_Fragmento seleccionado_
LA HABANA, Cuba. – Parece el comienzo del fin y sin dudas lo es, pero la mala noticia para algunos —y la buena para otros— es que el régimen cubano no se caerá por el momento.
Lo digo no solo porque las protestas por apagones se han ido aplacando en la medida que retorna la electricidad —la gente ha aprendido a “resolver” las demás cosas que necesitan para sobrevivir—, sino por el hecho indiscutible de que nos gana la soberbia, la autocomplacencia, las estupideces, la mala memoria y, sobre todo, el precario conocimiento sobre cómo funciona esta bestia totalitaria en particular.
Estamos conscientes de cuál es, además del dinero fácil, su alimento favorito (nuestros miedos) y cómo lo consigue pero, cuando decidimos enfrentarla —aquí o desde allá— lo hacemos con los ojos cerrados, o cegados por la ira y demás pasiones oscuras, y así nos encontramos perdidos sobre a qué parte del cuerpo apuntarle para derribarla con acierto. Disparamos a las patas, a la cola, alguna que otra vez a la cabeza acorazada, pero jamás logramos colocar una bala bien cercana al corazón.

_Problemas para resolver_
**A.** Reproduce sin cambiar nada el fragmento seleccionado, empezando por "Lo digo no solo" y siguiendo hasta "totalitaria en particular.".
**B.** Según el fragmento seleccionado, ¿cuál es el alimento favorito de la bestia totalitaria, además del dinero fácil?

_Datos proporcionados_
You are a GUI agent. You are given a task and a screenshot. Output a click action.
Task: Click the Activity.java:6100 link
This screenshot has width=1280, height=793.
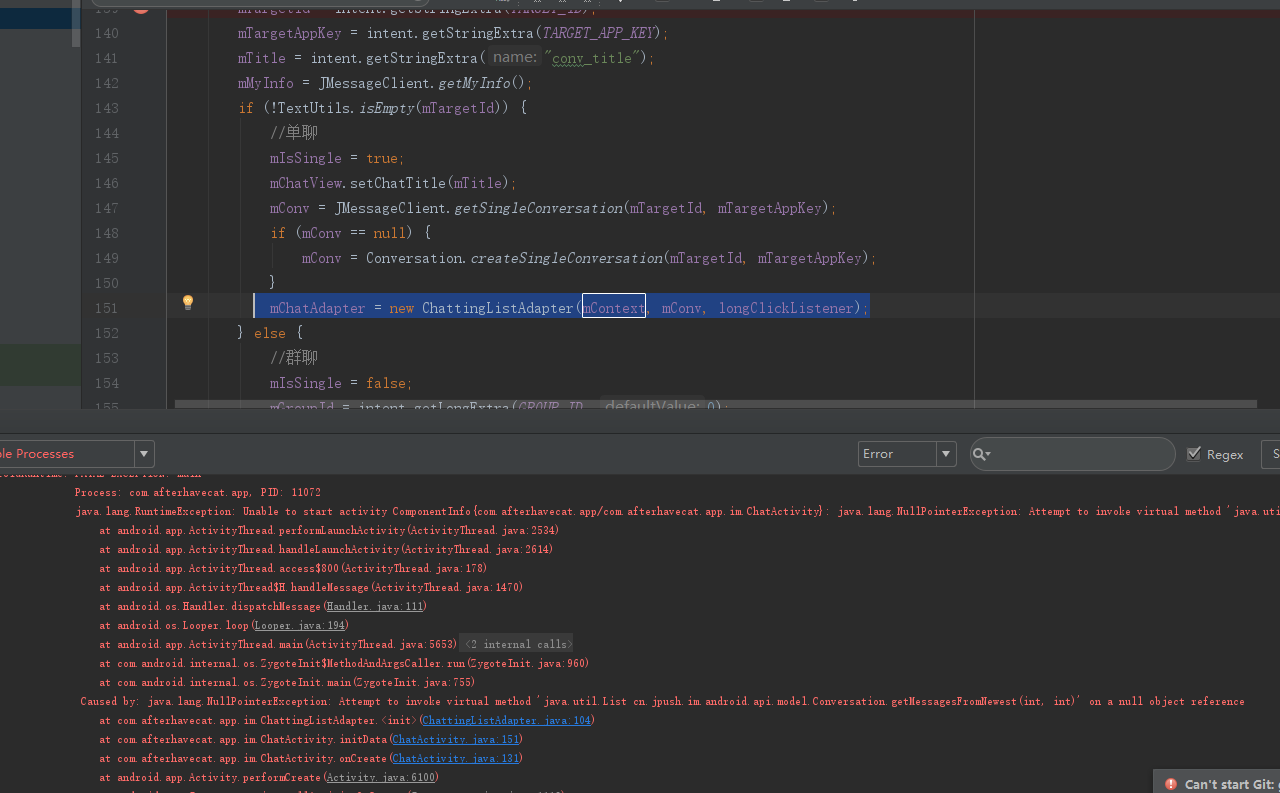click(x=379, y=777)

_Respuestas del ejercicio_
**A.**
Lo digo no solo porque las protestas por apagones se han ido aplacando en la medida que retorna la electricidad —la gente ha aprendido a “resolver” las demás cosas que necesitan para sobrevivir—, sino por el hecho indiscutible de que nos gana la soberbia, la autocomplacencia, las estupideces, la mala memoria y, sobre todo, el precario conocimiento sobre cómo funciona esta bestia totalitaria en particular.

**B.** Nuestros miedos.